# SOURCE DOCUMENT:

Author Maggie Tokuda-Hall revealed that when Scholastic expressed interest in licensing her children’s book, they stipulated conditions she found unacceptable. Scholastic wanted her to edit her author’s note to remove the phrase “the deeply American tradition of racism” and a paragraph connecting the book’s subject to the present day. The topic of the book the publisher wanted to censor “racism” from? The World War II incarceration of Japanese Americans.
Love in the Library depicts a romance in a Japanese American internment camp, “a love story about finding hope in a dire setting,” inspired by Maggie Tokuda-Hall’s grandparents. Tokuda-Hall, whose other children’s books include Also an Octopus and The Mermaid the Witch and the Sea, released Love in the Library with Candlewick Press before Scholastic expressed interest in licensing it. This would be a “huge deal,” Tokuda-Hall explains because Scholastic’s relationship with public schools gives it “a unique place in the marketplace in children’s books that is so valuable and so singular to them” (MSN).

# LISTED ENTRIES:
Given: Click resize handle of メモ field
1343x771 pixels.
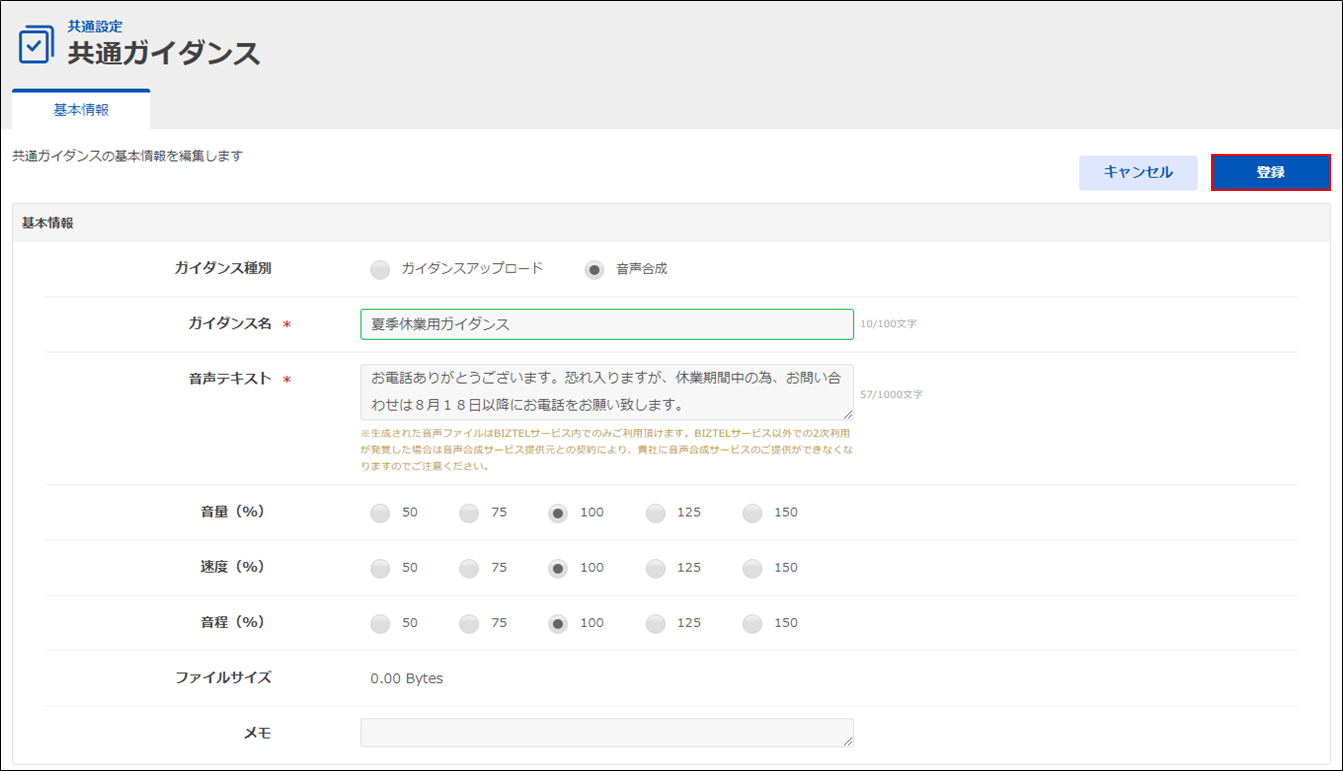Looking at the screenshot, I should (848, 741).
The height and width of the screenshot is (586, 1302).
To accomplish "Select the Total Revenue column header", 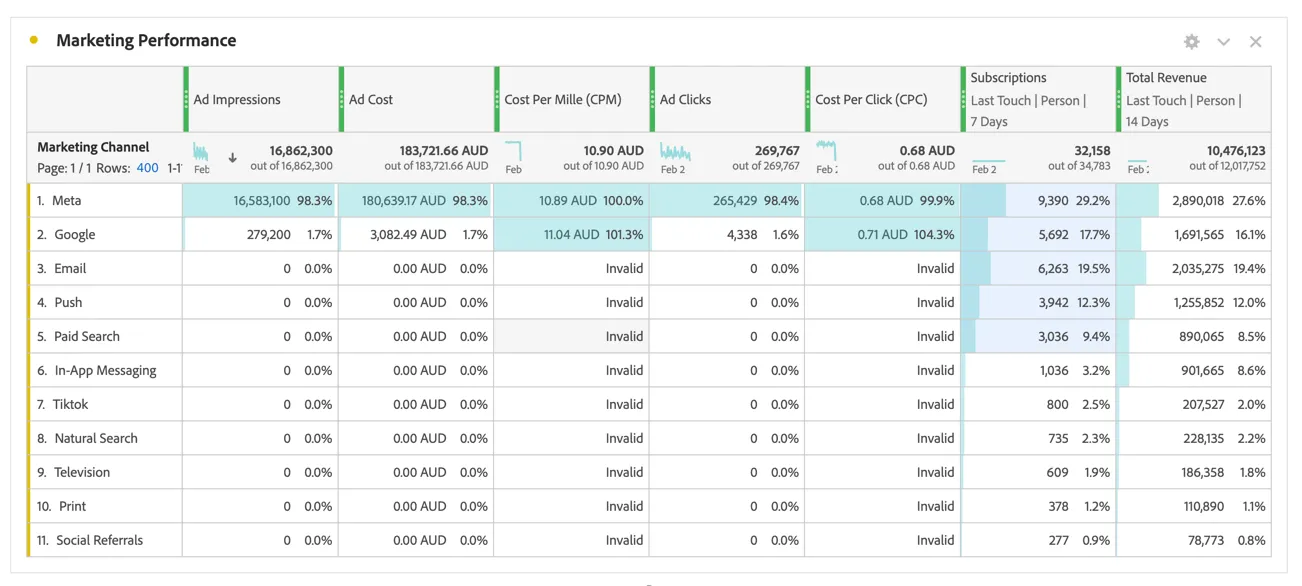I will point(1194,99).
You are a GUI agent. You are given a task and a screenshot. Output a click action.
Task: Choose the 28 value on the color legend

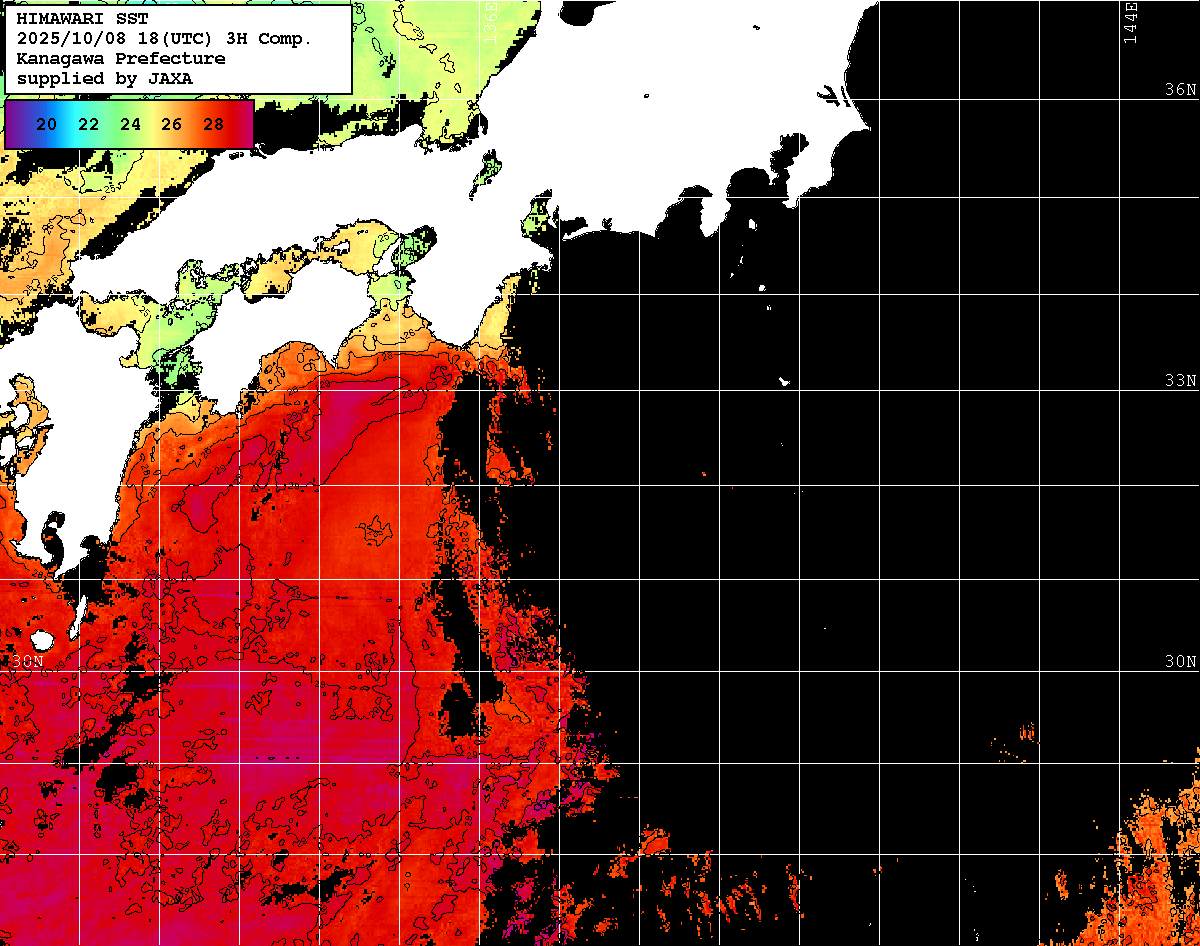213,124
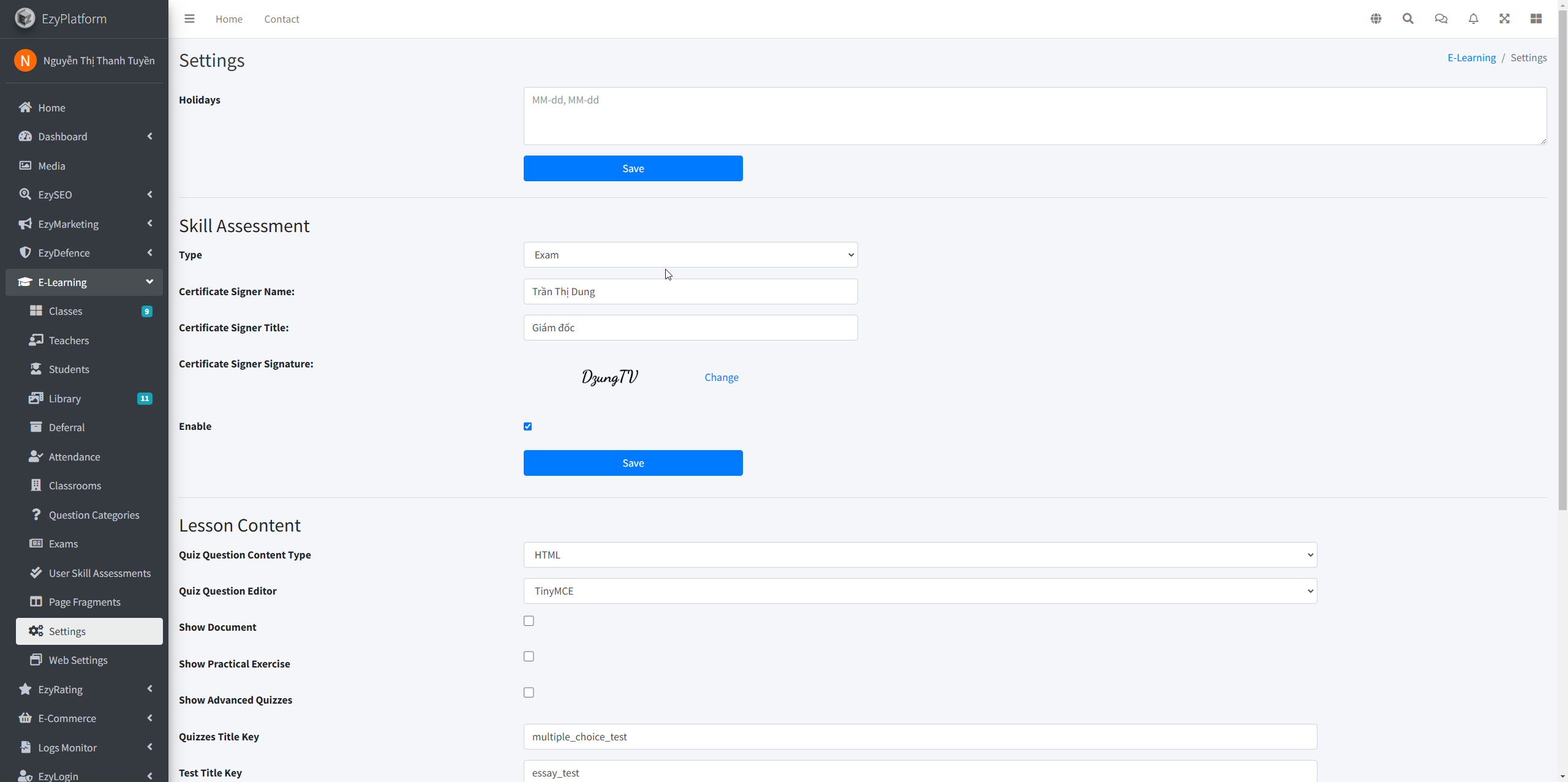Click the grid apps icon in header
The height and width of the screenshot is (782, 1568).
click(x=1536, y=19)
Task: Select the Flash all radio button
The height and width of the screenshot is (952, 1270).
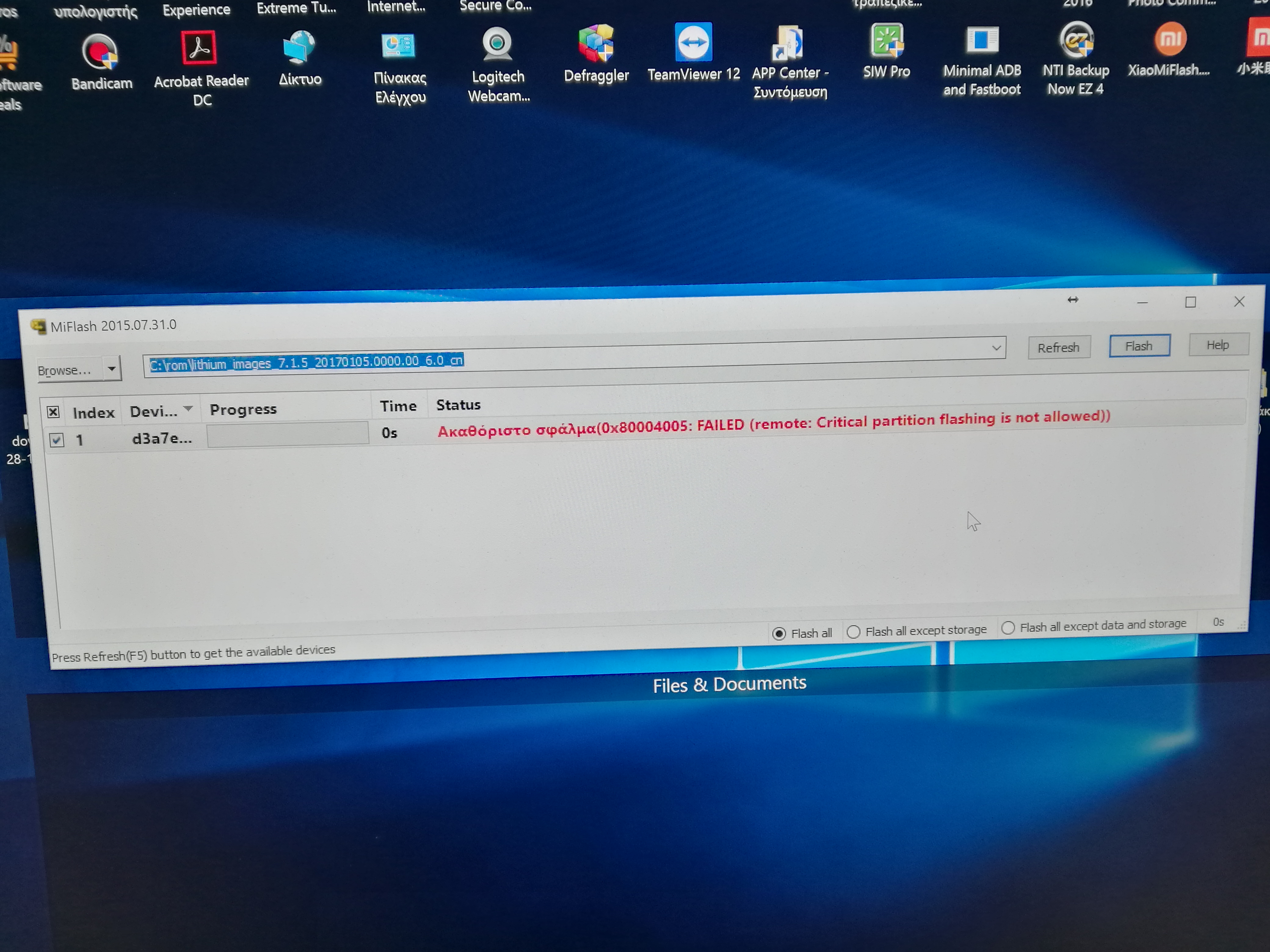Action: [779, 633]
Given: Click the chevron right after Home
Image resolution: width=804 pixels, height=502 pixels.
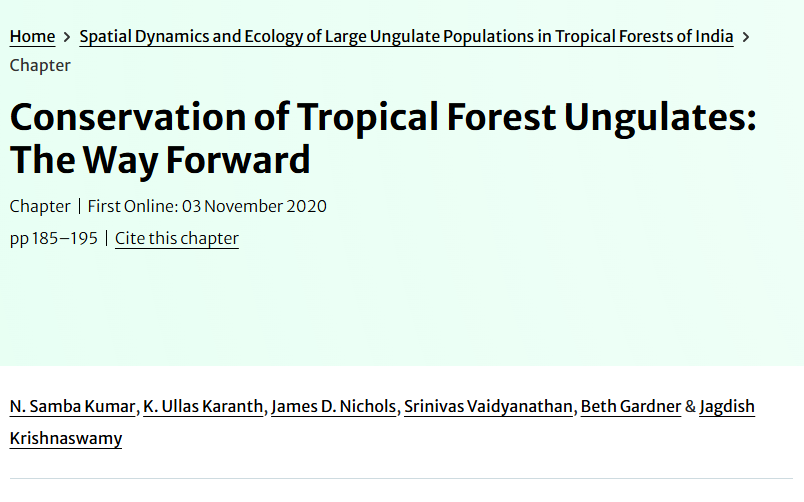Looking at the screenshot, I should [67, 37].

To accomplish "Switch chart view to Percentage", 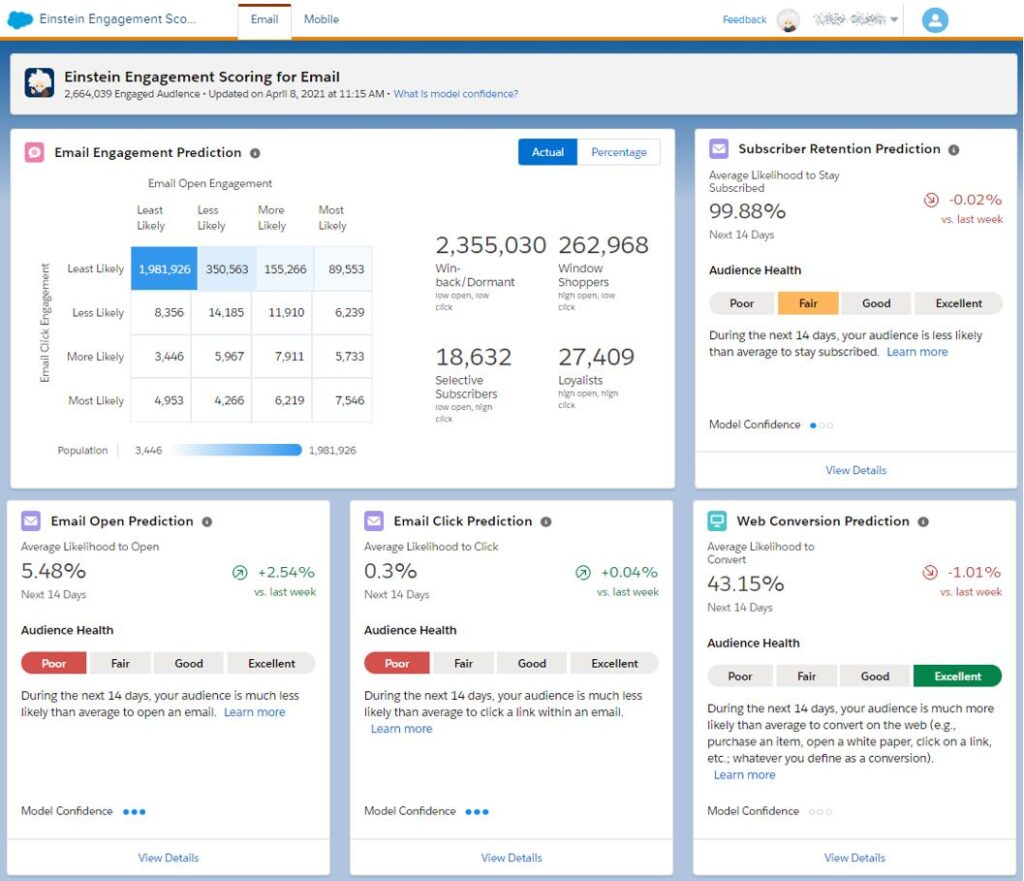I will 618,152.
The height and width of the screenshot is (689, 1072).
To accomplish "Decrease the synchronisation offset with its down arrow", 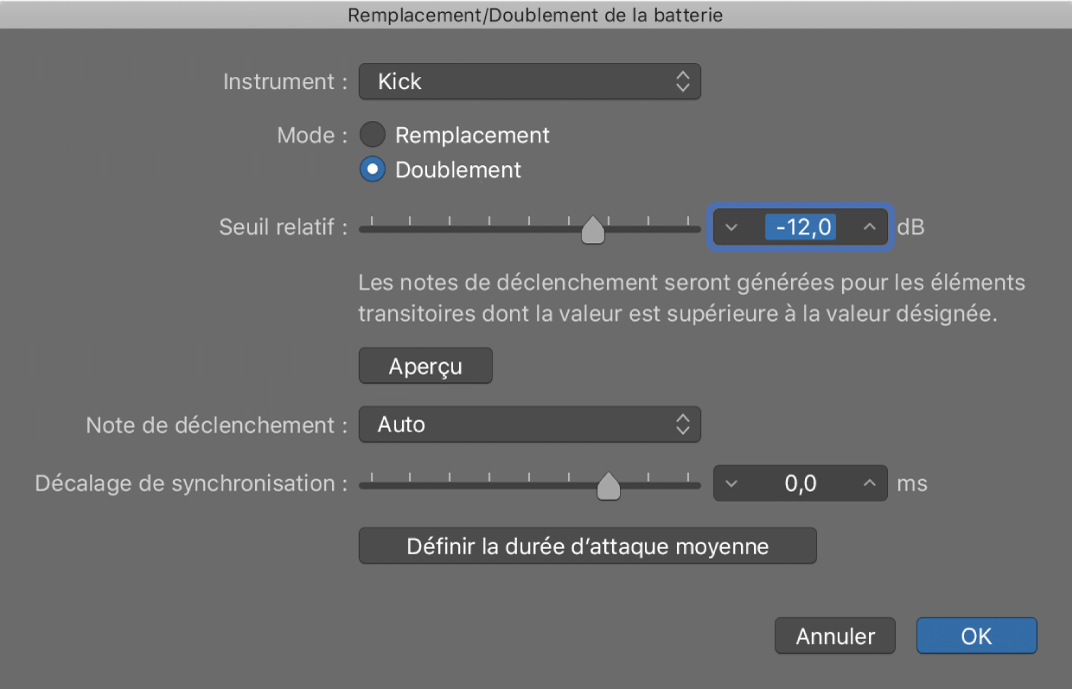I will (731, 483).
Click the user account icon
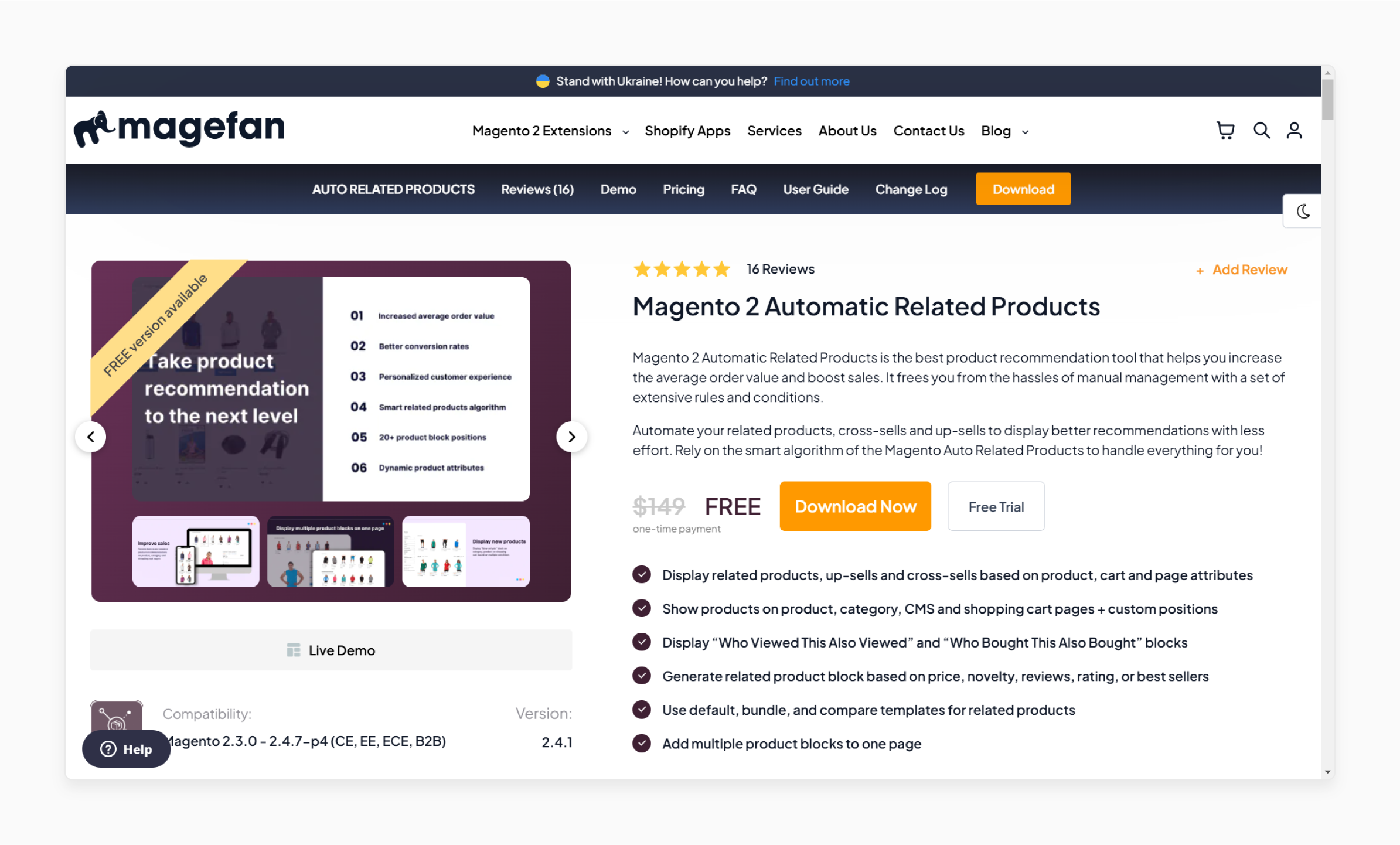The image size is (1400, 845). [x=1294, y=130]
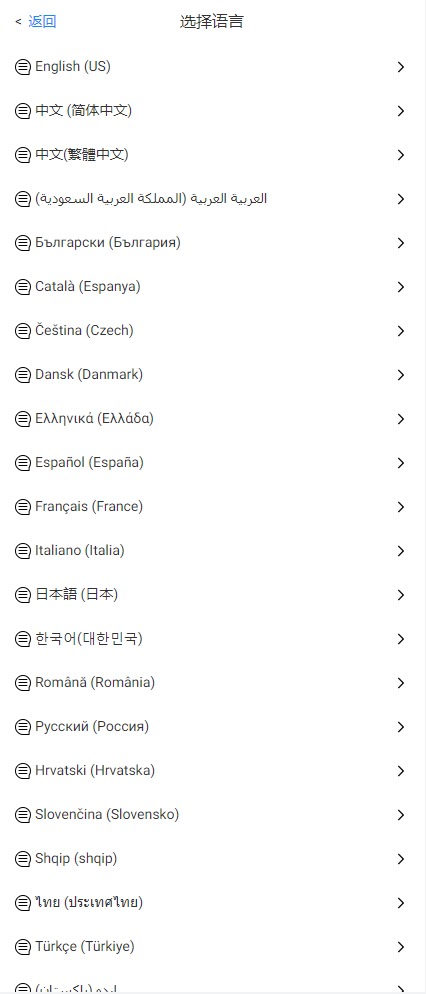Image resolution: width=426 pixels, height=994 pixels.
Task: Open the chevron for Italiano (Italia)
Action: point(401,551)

# TASK LIST:
1. In the article on Love in the Library, which publisher released the book before Scholastic expressed interest in licensing it?
2. Reproduce the passage of the article on Love in the Library between "Author Maggie Tokuda-Hall" and "of Japanese Americans.", inclusive.

# REPLIES:
1. Candlewick Press

2.
Author Maggie Tokuda-Hall revealed that when Scholastic expressed interest in licensing her children’s book, they stipulated conditions she found unacceptable. Scholastic wanted her to edit her author’s note to remove the phrase “the deeply American tradition of racism” and a paragraph connecting the book’s subject to the present day. The topic of the book the publisher wanted to censor “racism” from? The World War II incarceration of Japanese Americans.